This person's giving solid advice. In traditional payment networks, like swipers in a retail location, 30-90 days is standard, this varies by risk profile and SIC code, like comparing a deli to an ATM in an adult club. There's a lot of settlement and reconciliation and things that happen in the background.
Square started doing that with my business. Without warning or cause, they began withholding 20-percent of all incoming transactions in case of chargebacks. Makes me wonder if a regulatory change has occurred.
This pattern is so pervasive with all the payment processors:
* Your funds are suddenly frozen. No easy recourse (if any)
* The percentage they withhold is suddenly higher. Tough luck
* Your business is deemed high risk and they cut ties. Their reasoning is a black box
Why is there never advance warning? It's the lack of courtesy that gets to me.
> Why is there never advance warning? It's the lack of courtesy that gets to me.

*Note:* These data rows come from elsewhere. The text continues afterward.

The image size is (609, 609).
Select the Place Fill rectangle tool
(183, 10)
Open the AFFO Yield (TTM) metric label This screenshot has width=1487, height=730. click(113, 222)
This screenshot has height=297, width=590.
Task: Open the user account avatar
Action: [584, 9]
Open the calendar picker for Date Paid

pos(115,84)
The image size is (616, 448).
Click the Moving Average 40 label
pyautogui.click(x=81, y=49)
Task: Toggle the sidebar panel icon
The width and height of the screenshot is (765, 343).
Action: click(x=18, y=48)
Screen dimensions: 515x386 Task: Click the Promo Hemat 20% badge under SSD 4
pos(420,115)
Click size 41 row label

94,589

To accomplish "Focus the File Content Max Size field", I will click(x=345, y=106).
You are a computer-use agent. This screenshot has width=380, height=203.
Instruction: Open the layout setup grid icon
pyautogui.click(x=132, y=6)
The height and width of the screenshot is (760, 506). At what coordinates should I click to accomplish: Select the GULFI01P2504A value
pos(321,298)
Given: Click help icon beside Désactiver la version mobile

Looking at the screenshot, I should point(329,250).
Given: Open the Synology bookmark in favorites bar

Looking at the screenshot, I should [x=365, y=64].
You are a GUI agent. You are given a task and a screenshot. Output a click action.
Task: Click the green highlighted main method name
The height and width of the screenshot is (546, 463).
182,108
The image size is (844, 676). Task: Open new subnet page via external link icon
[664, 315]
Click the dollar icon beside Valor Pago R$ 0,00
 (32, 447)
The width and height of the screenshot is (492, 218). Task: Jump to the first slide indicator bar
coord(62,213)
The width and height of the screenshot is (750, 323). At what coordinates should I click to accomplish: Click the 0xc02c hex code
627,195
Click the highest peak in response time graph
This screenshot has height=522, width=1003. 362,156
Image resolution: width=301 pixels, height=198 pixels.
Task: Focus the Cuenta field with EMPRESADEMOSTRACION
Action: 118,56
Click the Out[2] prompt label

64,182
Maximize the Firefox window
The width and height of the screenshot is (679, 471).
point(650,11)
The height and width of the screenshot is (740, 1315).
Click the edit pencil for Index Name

They give you advanced warning in the T&C. If they gave more warning, this could assist people who commit fraud. Fraud is not some imaginary issue. It's very real and very problematic.
I'll say it again, get your own merchant account if you don't like this.
It might not be anything you did personally, it might be based on location or business type.
Talking to them is probably the best course of action though the front-line people won't be able to make a decision. I'd lookup their CEO's e-mail and send a short "I'm a small business and my funds are being held 120 days, please help" and that will usually get routed to someone who can make a decision.